RETOBOS EMPLUMADOS PINO PÁEZ
Cronicario de dos certerísimas premoniciones
El oráculo suele adivinar ajenos devenires en el mágico azar de la chiripa. Tlacaele, el gran maese augur que utilizaba al cielo de párrafos y lectura, le advirtió a Moctezuma Xocoyotzin -El Jovenazo- la devastación venidera entre cuacos, pólvora y viruela... empero el emperador, en sordera de homofonía, no quiso oír, tenía orejas y pensamientos copados por un penacho.
Se te caerá un pájaro sin alusiones al albur
Isaú Quintero de Larra se carcajeaba de psíquicos y predestinaciones, no lo hacía con la perversidad de la befa, le divertía solamente el oficio de inventar futuros. Caíale en capulinesca gracia la teatral concentración, de quienes descifran inminencias entre dibujotes del tarot. O, aquellos que entre humaredas de talco, “ven” lo que vendrá en una bolota de cristal, como si el mañana de la humanidad cupiera en el caserón de una gran canica.
Isaú, recién cumpliditos los 26 abriles, se hallaba próximo y seguro de subir al más torrificado escalón, pues siendo integrante de la clase media alta, de la pequeña burguesía bien acicalada… cual alpinista de postín daría la trepada a la gran burguesía con el piolet, las suelas y todos los afeites del plutócrata.

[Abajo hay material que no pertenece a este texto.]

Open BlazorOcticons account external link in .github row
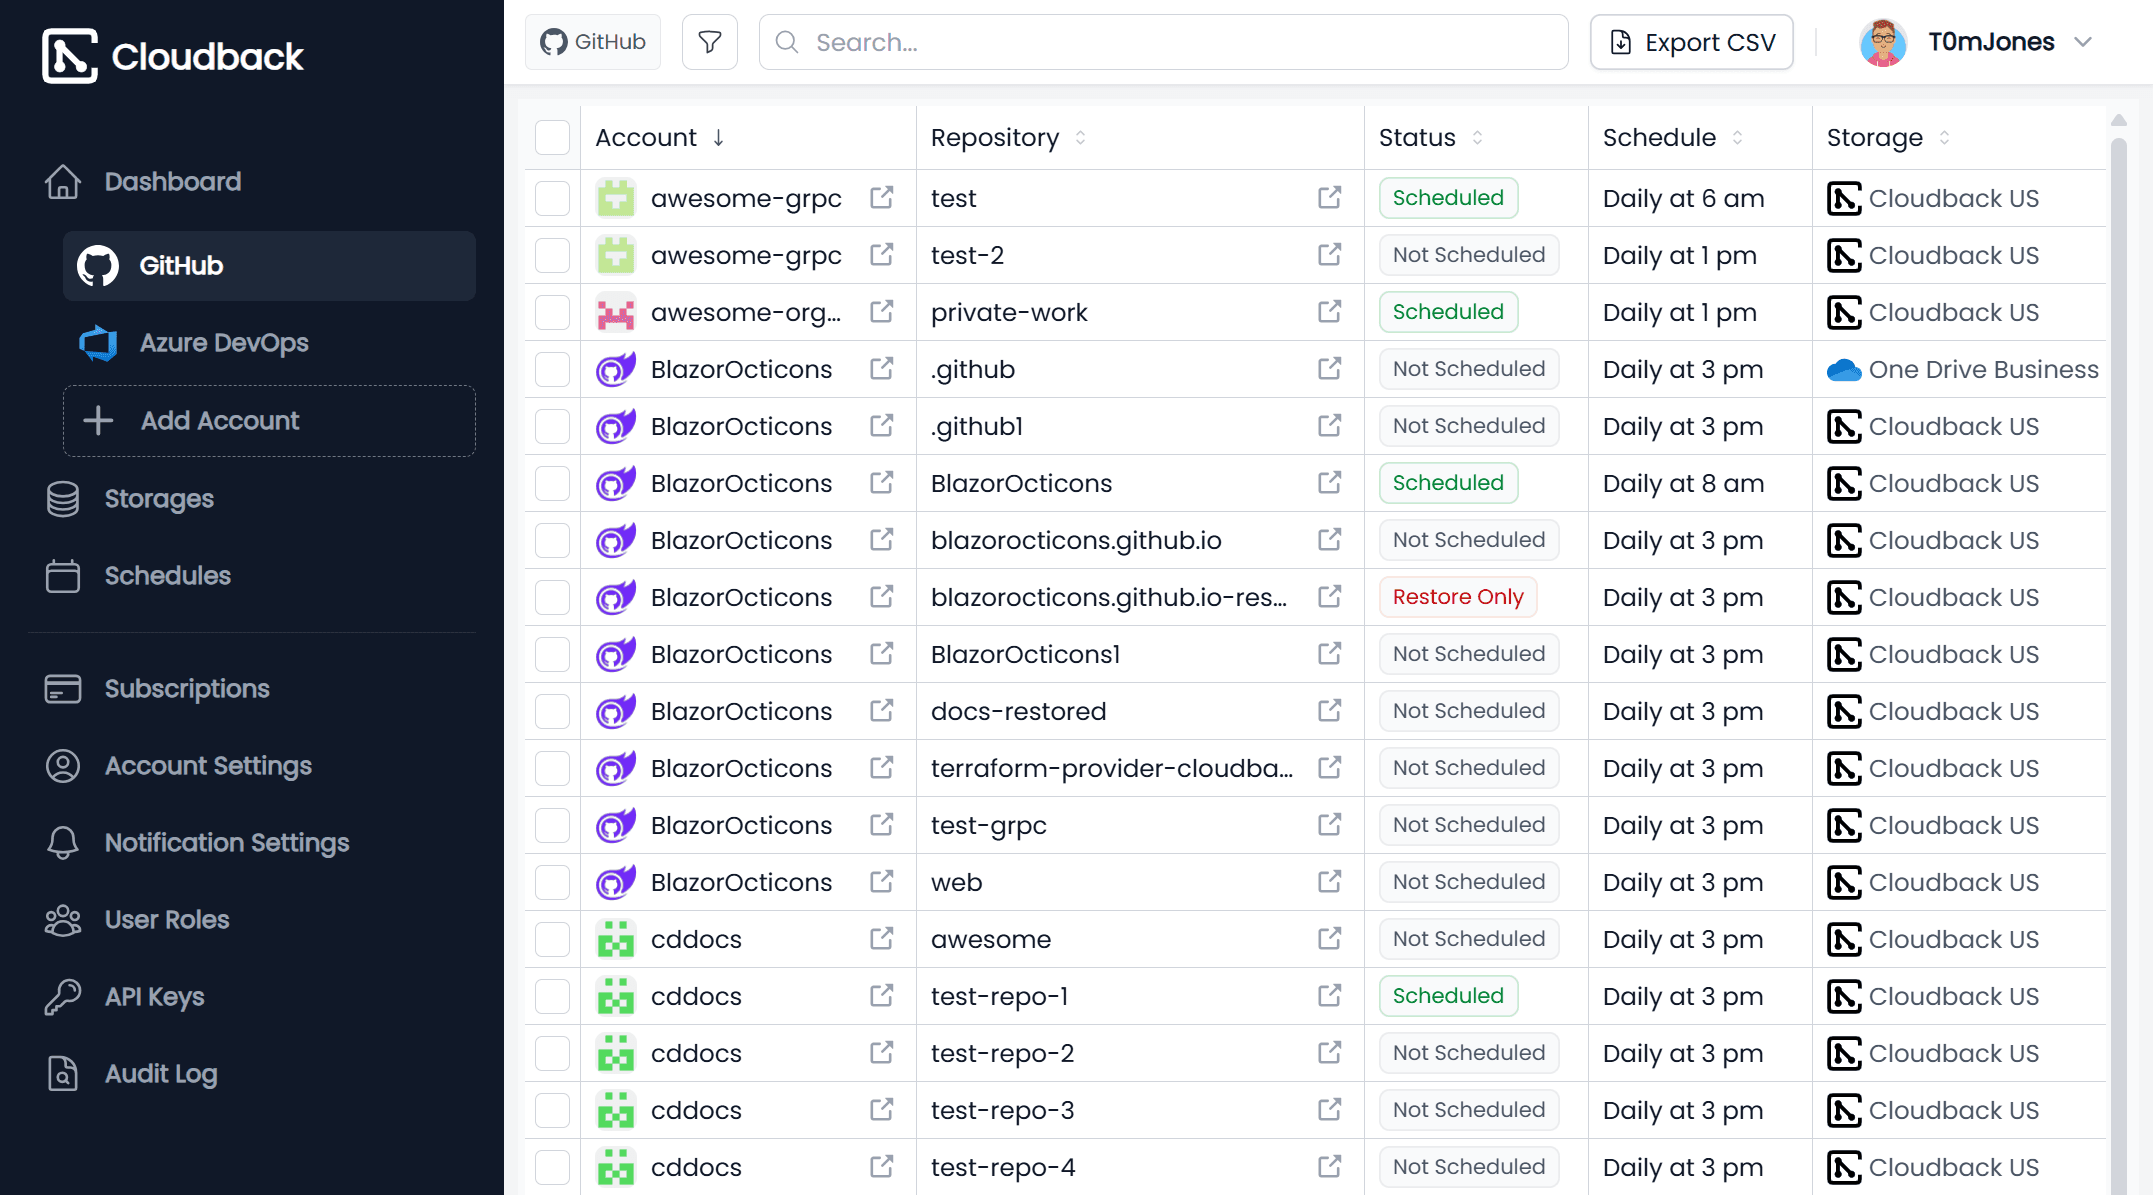2153x1195 pixels. click(881, 369)
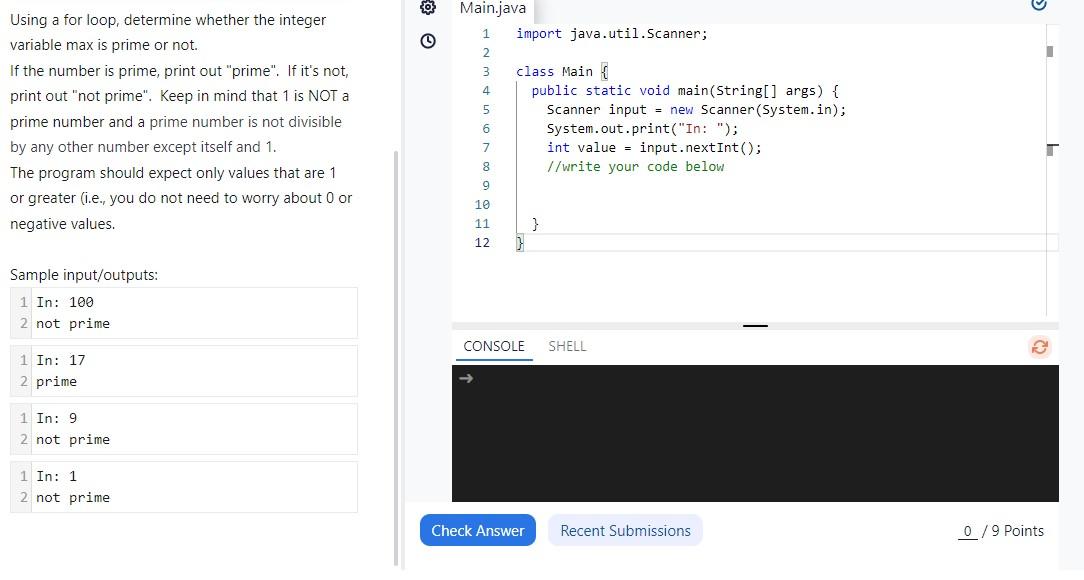Select the Scanner import statement on line 1
The image size is (1084, 580).
(610, 33)
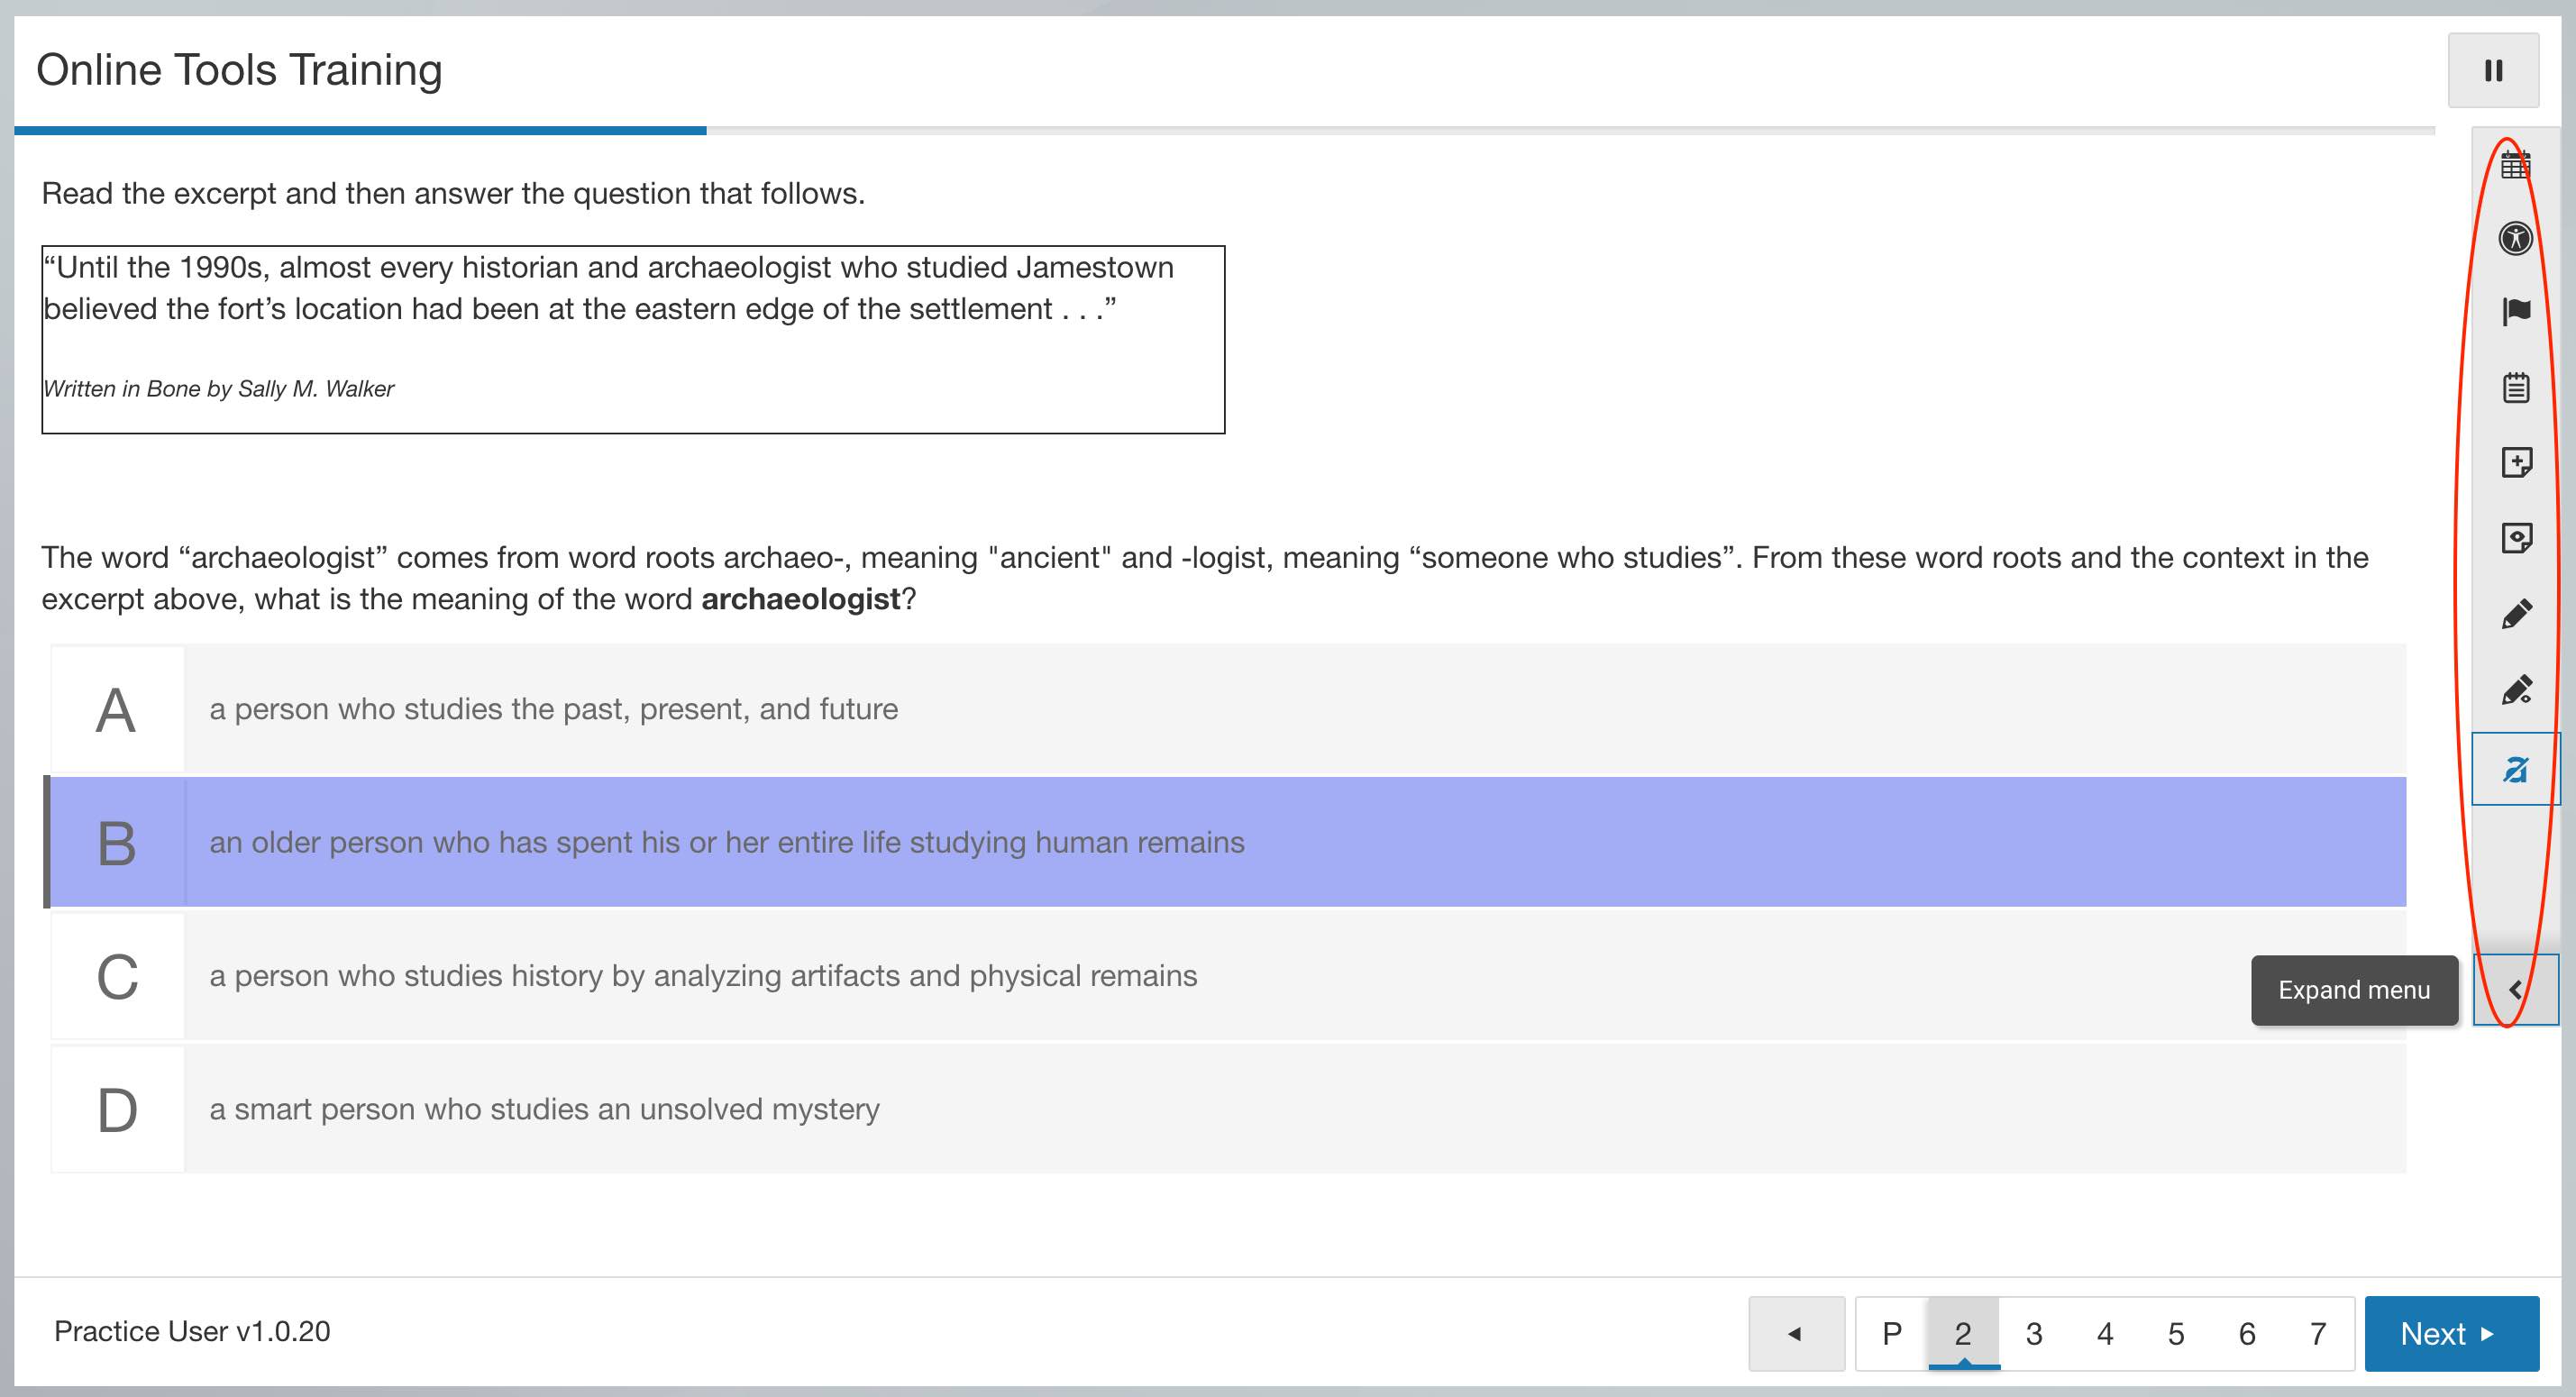Image resolution: width=2576 pixels, height=1397 pixels.
Task: Add a sticky note with the plus icon
Action: pyautogui.click(x=2515, y=462)
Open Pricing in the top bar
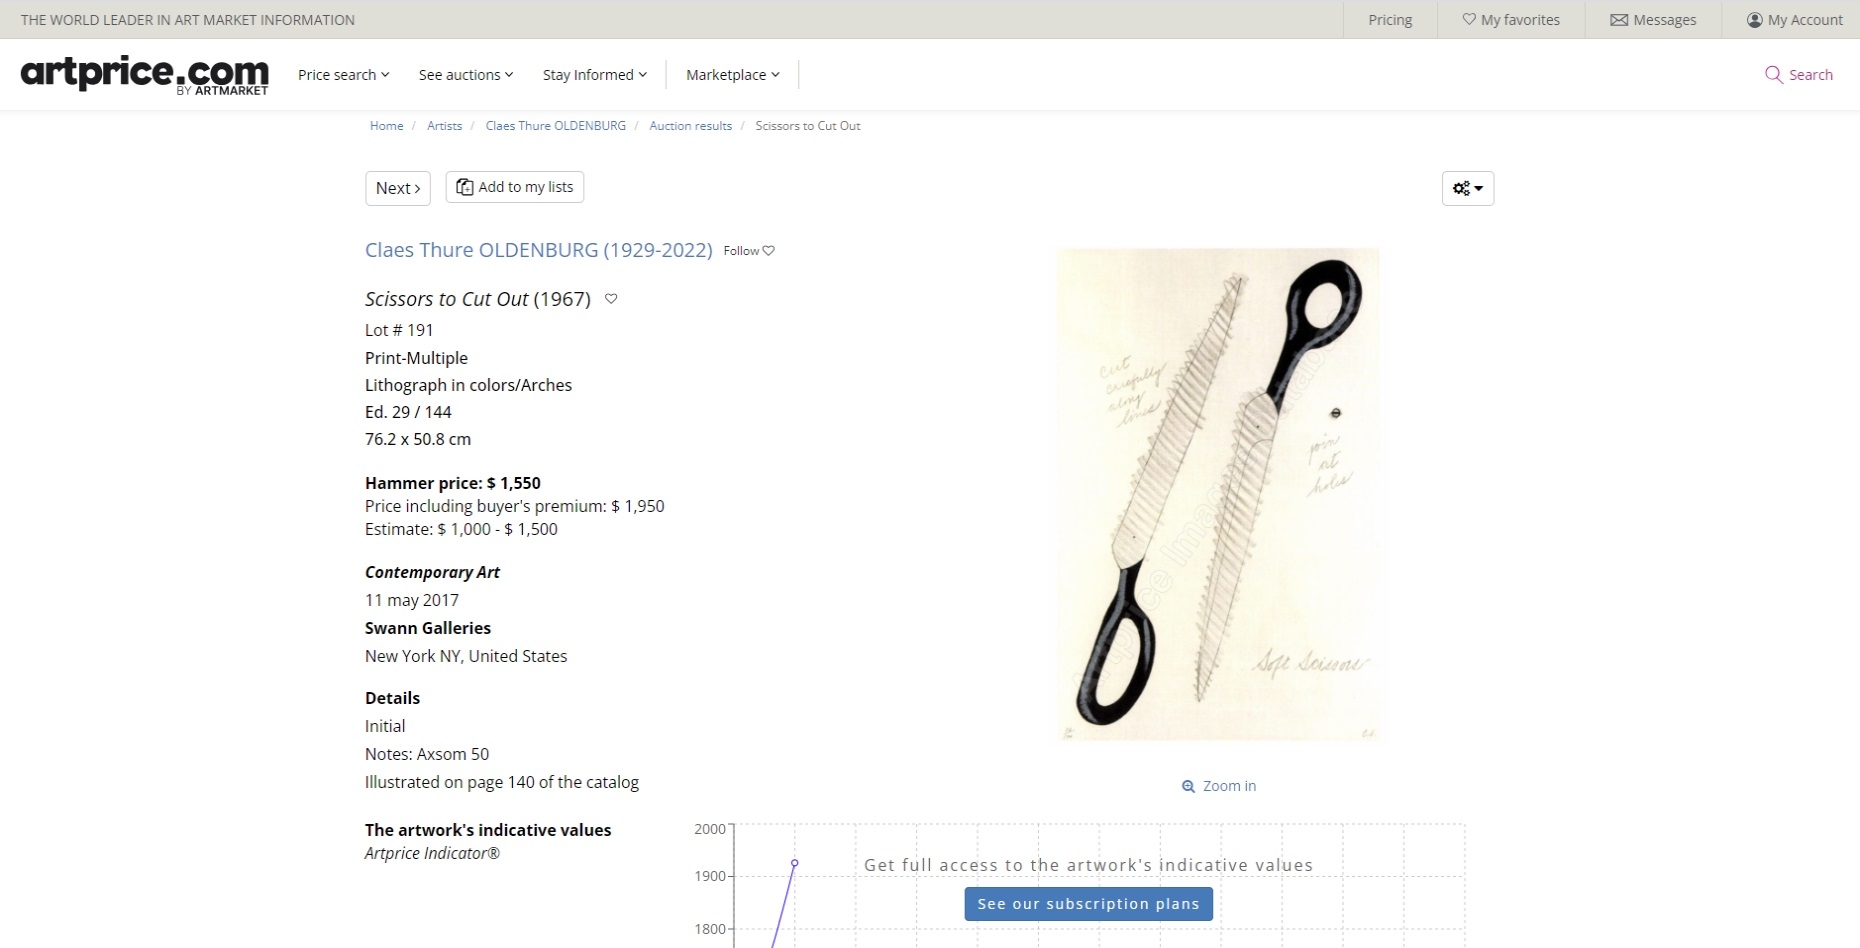The width and height of the screenshot is (1860, 948). tap(1389, 20)
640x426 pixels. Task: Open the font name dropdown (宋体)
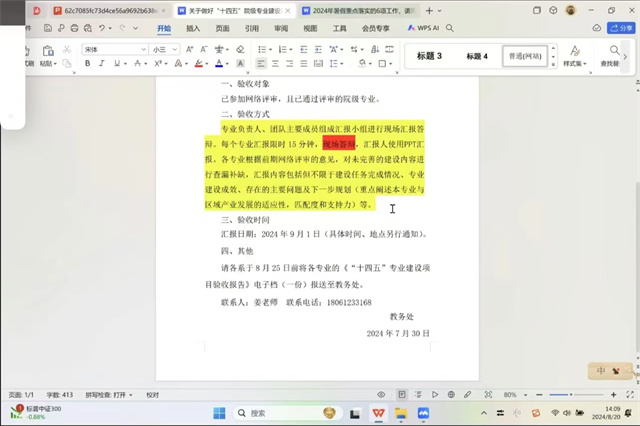(114, 48)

Quintero era corredor de la Bolsa de Valores, yupi les llaman en una especie de antípoda de hippie, emulador real al imaginario Walter Davis en los menesteres de la aconsejable y jugosísima especulación, según revelara El Socio, en la estupenda novela del chileno Jenaro Prieto. Egresó de una universidad privada, de harto prestigio entre el altísimo pedigrí crematístico, entre los hiper ricachos cuya fortuna vale una feria con todo y rueda. Apenas salidito de la facultad… ya estaba vinculado con la gente náiz, exacta, precisa, la idónea para excursionar una zancada rumbo al peldaño ‘onde moran los que de la luz hacen sin parábolas diluvioso tintineo.
De Larra poseía el físico que atrae a mujeres en pesquisa de modelos que sedientos se zampen al colágeno y cuyos conejos embarnezcan en joroba de camellos tras milagrosos buches de anabólico. Todo su aspecto era de gente chic, sin rastro alguno de prietez, blanco sin las exageraciones del lechoso; alto sin las cúspides del gigantismo que imita lo peor de un edificio; de trato asaz escenificado, a fin de agradar a jefes y oligarcas. Y una caballerosidad muy estudiada que a las damitas impactaba en ardides de seducción.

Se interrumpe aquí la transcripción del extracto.